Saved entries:
==================================================

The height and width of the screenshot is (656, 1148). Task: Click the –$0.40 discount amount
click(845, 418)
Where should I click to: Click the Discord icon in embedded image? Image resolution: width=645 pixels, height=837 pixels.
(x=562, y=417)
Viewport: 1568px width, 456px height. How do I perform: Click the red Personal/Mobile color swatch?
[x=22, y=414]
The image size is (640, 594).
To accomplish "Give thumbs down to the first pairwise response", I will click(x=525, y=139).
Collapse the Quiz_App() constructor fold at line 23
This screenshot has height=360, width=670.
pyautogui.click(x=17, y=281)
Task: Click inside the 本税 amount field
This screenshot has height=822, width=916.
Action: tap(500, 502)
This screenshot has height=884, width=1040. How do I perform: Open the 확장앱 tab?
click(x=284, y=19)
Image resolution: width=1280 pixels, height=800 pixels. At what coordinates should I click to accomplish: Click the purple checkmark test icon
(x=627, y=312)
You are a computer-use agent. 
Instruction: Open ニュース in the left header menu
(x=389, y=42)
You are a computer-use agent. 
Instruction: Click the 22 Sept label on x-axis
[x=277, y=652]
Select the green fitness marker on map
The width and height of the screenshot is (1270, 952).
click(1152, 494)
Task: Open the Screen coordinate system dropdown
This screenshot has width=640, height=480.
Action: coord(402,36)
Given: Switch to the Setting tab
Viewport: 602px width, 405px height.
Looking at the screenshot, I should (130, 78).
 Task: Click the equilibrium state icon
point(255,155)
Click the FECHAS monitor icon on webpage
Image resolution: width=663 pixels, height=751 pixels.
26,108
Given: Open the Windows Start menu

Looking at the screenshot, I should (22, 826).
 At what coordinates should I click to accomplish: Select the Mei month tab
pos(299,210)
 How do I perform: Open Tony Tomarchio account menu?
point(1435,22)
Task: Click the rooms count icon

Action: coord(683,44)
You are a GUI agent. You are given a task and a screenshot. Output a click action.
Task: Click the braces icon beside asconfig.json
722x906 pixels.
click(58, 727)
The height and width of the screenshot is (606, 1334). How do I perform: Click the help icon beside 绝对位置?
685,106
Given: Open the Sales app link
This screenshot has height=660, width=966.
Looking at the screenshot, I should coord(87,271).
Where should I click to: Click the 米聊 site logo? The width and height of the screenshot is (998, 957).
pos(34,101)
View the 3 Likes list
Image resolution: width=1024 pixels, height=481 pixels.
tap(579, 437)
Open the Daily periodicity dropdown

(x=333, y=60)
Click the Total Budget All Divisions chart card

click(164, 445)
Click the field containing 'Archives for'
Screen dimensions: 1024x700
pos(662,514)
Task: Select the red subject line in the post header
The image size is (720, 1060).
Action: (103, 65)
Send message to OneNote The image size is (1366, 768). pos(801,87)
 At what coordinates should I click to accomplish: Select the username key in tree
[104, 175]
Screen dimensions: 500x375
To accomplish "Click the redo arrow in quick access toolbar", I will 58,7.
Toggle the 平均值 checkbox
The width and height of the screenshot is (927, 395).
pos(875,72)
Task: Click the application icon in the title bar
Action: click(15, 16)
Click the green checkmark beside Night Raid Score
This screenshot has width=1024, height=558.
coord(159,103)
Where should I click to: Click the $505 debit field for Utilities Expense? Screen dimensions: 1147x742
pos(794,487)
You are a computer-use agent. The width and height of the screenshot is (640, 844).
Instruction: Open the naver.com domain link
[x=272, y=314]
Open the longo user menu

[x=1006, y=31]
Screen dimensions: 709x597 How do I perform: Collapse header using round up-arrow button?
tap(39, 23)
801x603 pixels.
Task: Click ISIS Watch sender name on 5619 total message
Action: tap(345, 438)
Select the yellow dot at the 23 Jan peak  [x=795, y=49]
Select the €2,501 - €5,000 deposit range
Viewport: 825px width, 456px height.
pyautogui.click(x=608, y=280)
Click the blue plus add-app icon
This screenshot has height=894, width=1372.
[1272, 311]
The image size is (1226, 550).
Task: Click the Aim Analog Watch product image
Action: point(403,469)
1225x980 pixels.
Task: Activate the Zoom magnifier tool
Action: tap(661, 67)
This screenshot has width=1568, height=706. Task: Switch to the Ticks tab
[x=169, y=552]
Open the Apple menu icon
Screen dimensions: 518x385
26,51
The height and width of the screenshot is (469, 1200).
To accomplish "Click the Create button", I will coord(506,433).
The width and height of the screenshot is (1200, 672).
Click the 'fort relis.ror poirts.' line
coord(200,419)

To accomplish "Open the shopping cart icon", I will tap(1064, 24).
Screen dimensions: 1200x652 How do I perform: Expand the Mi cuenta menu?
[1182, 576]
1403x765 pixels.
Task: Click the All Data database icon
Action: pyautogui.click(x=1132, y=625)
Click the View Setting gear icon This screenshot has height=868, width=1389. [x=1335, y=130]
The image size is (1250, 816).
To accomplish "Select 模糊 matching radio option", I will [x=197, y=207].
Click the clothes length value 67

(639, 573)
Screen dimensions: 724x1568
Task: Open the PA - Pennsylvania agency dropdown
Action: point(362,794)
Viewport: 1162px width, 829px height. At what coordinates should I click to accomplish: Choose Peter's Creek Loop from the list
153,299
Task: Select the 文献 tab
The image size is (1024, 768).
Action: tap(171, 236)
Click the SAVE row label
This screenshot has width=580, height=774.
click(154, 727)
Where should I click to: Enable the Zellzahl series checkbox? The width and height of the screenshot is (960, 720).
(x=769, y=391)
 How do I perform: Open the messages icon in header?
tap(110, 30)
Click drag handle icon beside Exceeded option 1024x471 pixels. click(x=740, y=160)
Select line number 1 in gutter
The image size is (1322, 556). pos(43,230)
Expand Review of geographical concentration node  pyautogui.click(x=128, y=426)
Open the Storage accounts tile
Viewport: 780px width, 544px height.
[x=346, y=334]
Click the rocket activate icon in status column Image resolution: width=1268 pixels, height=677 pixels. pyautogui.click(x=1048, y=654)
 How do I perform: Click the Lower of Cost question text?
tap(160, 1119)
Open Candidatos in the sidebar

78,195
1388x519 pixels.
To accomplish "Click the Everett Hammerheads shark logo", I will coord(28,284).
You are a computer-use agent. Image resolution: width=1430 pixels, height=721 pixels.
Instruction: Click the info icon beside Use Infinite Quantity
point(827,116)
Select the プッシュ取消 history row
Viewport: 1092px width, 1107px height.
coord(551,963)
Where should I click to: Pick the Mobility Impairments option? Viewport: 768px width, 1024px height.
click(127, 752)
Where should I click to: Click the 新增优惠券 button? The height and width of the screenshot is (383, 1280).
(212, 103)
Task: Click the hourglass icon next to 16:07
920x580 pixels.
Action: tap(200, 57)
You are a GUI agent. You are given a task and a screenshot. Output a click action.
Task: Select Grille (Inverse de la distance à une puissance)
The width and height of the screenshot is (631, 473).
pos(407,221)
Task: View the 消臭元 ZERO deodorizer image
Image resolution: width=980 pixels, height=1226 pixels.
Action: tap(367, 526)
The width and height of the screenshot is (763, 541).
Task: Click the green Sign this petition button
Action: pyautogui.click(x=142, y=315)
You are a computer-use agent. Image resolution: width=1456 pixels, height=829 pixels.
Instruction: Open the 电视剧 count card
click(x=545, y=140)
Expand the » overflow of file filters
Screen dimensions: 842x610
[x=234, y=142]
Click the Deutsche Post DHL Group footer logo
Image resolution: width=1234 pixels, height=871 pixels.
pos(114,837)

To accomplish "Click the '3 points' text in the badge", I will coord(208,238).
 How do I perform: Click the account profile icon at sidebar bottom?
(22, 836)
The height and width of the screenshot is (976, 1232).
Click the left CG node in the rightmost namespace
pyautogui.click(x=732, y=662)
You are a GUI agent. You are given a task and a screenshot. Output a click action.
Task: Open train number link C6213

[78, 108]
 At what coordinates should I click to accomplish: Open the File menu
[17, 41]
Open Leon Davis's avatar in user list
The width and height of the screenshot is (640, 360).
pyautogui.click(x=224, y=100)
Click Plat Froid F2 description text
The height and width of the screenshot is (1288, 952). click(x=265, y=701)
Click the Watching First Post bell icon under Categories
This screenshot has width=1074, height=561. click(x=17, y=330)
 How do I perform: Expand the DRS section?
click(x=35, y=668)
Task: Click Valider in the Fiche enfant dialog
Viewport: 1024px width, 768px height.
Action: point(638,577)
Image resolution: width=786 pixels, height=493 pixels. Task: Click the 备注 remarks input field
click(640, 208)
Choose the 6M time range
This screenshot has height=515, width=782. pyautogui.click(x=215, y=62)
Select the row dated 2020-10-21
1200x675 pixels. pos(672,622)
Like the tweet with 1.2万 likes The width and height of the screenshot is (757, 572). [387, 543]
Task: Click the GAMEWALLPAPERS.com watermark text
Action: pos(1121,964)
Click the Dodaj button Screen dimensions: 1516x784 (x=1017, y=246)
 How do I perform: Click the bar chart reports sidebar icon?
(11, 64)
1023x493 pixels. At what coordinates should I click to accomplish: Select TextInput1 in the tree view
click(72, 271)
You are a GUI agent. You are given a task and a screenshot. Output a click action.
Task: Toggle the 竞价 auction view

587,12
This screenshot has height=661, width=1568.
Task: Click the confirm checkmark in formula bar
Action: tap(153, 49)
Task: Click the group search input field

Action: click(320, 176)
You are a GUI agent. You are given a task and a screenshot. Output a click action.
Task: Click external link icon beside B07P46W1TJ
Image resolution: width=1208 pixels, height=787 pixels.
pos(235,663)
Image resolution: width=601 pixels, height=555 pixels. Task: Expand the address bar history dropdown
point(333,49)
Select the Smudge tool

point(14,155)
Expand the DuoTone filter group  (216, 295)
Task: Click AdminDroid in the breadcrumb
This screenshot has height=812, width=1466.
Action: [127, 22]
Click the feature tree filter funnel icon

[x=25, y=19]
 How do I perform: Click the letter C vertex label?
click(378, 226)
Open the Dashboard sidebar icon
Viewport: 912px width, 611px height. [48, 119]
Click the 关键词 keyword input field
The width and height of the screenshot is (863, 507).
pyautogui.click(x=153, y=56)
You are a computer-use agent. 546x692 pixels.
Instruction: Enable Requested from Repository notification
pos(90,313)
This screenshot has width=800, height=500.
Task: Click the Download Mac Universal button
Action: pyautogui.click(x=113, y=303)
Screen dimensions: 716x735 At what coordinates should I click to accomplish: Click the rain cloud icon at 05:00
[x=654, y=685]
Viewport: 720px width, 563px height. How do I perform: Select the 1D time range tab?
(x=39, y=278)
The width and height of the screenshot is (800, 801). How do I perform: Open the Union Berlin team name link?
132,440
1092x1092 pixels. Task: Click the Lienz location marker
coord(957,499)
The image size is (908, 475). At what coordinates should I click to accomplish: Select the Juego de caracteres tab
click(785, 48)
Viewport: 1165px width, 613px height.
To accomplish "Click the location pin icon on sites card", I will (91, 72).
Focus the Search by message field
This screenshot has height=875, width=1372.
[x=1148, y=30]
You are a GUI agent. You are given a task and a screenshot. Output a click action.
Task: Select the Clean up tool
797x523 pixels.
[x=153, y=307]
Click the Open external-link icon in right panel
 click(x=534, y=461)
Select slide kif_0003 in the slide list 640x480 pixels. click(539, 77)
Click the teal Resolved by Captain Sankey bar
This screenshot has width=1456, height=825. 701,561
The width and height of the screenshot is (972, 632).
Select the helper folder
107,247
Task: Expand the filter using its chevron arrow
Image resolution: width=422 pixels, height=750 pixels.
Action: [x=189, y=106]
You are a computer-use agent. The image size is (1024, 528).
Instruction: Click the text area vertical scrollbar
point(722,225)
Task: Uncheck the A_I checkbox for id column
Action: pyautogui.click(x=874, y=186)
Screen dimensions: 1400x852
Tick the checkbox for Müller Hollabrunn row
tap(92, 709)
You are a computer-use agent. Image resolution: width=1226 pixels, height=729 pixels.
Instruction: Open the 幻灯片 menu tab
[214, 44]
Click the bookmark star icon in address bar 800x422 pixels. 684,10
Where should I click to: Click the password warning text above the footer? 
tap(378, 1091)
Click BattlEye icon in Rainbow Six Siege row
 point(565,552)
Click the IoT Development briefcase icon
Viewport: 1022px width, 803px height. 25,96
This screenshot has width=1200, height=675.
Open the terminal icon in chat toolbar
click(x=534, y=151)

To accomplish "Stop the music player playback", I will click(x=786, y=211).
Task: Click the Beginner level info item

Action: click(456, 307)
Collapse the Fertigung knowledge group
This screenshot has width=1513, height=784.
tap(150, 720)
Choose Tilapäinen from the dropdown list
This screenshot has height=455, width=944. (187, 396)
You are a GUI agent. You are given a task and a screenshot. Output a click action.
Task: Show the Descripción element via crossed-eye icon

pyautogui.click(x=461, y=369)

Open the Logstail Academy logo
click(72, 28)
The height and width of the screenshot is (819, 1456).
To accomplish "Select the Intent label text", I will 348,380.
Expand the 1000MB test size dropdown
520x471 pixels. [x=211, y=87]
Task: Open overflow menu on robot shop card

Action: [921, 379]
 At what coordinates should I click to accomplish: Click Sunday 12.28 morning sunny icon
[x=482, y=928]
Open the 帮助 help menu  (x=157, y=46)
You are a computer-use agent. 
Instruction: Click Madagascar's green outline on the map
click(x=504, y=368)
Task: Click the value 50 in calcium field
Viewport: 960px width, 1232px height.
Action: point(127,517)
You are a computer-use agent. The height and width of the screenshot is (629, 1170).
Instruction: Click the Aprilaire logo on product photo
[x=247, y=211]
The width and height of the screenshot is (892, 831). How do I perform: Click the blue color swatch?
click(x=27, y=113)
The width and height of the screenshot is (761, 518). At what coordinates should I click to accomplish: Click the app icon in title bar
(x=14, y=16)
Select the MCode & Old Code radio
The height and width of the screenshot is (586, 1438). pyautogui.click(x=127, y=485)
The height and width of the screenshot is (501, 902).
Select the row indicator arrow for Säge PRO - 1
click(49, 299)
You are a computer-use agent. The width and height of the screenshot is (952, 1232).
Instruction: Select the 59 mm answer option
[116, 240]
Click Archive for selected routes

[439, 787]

==================================================

TASK DETAILS: Count the lines in the records above that contain the word "Setting", and reply with only that number.

EXPECTED OUTPUT: 2